» WHAT YOU HAVE TO DO
In the listing below, the lines starting with the line with "Holidays (968, 152)" and going on through the line with "Sympathy (755, 152)" are to be reproduced exactly, and only those.

» DATA EXTRACTS
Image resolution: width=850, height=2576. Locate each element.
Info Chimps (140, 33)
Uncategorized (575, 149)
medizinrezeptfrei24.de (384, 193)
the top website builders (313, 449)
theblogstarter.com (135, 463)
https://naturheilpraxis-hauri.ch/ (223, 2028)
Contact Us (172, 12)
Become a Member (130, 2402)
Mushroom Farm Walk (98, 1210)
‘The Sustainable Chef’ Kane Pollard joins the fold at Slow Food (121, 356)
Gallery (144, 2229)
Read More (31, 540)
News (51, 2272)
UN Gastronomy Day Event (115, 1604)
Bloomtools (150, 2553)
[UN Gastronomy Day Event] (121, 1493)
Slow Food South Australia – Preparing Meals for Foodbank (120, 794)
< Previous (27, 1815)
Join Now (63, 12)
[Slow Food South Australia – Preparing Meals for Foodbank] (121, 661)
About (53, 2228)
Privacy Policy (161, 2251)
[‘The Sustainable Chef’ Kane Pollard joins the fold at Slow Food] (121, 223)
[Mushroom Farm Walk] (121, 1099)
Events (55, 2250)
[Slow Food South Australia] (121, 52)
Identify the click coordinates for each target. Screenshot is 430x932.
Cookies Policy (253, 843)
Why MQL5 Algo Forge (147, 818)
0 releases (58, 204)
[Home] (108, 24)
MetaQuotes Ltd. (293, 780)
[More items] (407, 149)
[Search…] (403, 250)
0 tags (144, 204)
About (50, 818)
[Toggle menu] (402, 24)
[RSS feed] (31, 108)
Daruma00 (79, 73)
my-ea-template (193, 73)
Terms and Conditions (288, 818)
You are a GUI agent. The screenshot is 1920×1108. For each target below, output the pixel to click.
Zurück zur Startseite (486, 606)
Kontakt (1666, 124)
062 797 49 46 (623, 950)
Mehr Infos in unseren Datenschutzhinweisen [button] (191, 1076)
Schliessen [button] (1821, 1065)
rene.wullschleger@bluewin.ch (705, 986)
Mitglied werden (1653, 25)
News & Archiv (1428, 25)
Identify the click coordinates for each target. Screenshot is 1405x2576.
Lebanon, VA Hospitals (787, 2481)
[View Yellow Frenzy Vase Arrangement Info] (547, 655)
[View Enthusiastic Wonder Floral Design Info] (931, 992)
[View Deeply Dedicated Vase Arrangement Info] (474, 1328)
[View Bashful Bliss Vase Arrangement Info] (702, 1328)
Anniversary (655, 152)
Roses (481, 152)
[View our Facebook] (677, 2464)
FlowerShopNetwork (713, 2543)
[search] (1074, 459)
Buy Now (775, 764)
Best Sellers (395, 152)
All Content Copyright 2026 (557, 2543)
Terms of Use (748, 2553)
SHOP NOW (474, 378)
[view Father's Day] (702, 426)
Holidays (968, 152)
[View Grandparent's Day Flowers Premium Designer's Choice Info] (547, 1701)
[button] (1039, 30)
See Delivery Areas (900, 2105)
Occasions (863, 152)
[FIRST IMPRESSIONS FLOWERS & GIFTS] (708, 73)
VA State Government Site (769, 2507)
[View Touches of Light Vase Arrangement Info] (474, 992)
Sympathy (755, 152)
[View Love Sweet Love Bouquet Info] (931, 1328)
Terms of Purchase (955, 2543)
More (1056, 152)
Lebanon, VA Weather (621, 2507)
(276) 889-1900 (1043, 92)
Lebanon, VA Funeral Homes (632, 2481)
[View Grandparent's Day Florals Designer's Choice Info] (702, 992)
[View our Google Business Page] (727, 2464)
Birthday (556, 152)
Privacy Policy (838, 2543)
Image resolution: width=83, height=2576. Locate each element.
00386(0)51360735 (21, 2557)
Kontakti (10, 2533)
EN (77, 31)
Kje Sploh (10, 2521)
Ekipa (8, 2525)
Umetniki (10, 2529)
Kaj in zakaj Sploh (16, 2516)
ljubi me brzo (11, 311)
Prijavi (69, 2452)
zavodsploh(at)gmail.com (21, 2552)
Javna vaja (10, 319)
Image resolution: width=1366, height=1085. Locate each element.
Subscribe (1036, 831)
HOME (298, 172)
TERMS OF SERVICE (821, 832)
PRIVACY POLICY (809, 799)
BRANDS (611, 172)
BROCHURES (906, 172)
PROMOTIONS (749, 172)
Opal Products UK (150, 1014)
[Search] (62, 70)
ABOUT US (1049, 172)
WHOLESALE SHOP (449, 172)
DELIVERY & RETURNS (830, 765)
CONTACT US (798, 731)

» PROBLEM SOLUTION
Holidays (968, 152)
[View Grandparent's Day Flowers Premium Designer's Choice Info] (547, 1701)
[button] (1039, 30)
See Delivery Areas (900, 2105)
Occasions (863, 152)
[FIRST IMPRESSIONS FLOWERS & GIFTS] (708, 73)
VA State Government Site (769, 2507)
[View Touches of Light Vase Arrangement Info] (474, 992)
Sympathy (755, 152)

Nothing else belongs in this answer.